Reirradiation (reRT) with proton beam therapy (PBT) may offer a chance of cure while minimizing toxicity for patients with isolated intrathoracic recurrences of non-small cell lung cancer (NSCLC). However, distant failure remains common, necessitating strategies to integrate more effective systemic therapy.

Methods

This was a phase II, single-arm trial (NCT03087760) of consolidation pembrolizumab after PBT reRT for locoregional recurrences of NSCLC. Four to twelve weeks after completion of 60-70 Gy PBT reRT, patients without progressive disease received pembrolizumab for up to 12 months. Primary endpoint was progression-free survival (PFS), measured from the start of reRT. Secondary endpoints were overall survival (OS) and CTCAE v5.0 toxicity.

Results

Between 2017 and 2021, 22 patients received PBT reRT. Median interval from prior radiation end to reRT start was 20 months. Most recurrences (91%) were centrally located. Most patients received concurrent chemotherapy (95%) and pencil beam scanning PBT (77%), and 36% had received prior durvalumab. Fifteen patients (68%) initiated consolidation pembrolizumab on trial and received a median of 3 cycles (range 2-17).
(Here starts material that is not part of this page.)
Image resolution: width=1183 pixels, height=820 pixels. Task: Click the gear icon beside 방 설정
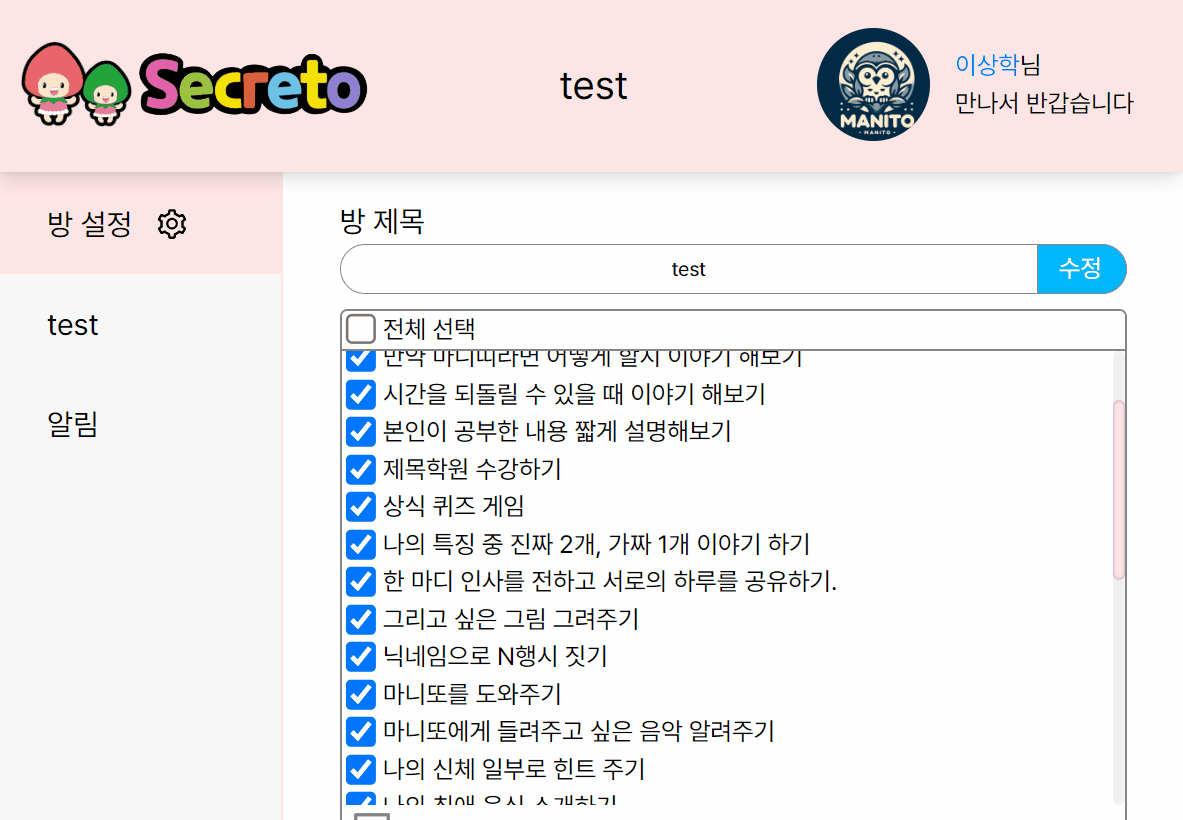172,224

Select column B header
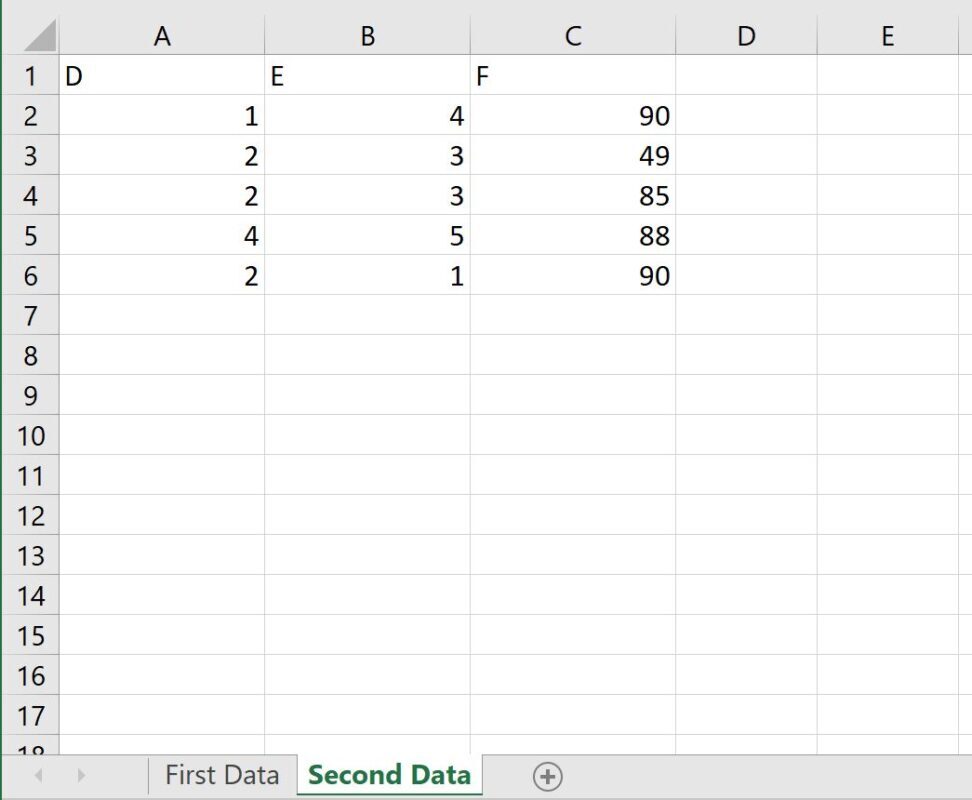[368, 35]
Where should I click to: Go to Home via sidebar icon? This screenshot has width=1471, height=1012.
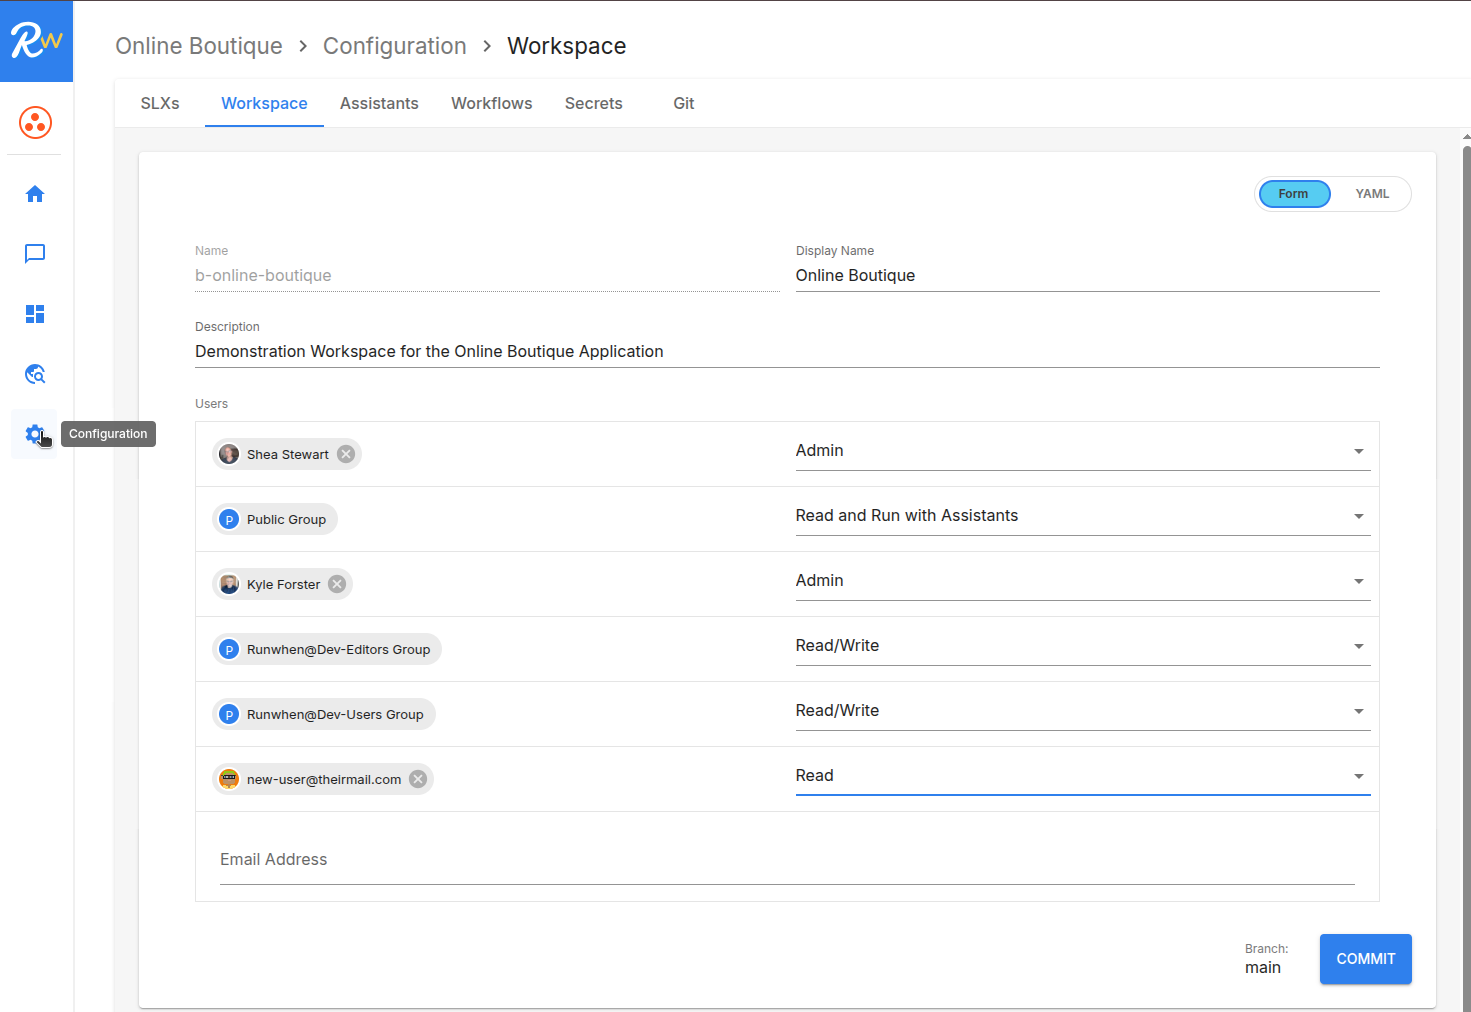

Pembrolizumab was discontinued most commonly due to toxicity (n=5; two were pembrolizumab-related), disease progression (n=4), and completion of one year (n=3). Median follow-up was 38.7 months. Median PFS and OS were 8.8 months (95% CI 4.2-23.7) and 22.8 months (95% CI 6.9-not reached), respectively. There was only one isolated in-field failure. Grade ≥3 toxicities occurred in 10 patients (45%); two were pembrolizumab-related. There were two grade 5 toxicities, an aorto-esophageal fistula at 6.9 months and hemoptysis at 46.8 months, both probably from reRT. The trial closed early due to widespread adoption of immunotherapy off-protocol.

Conclusions

In the first-ever prospective trial combining PBT reRT with consolidation immunotherapy, PFS was acceptable and OS favorable. Late grade 5 toxicity occurred in 2/22 patients. This approach may be considered in selected patients with isolated thoracic recurrences of NSCLC.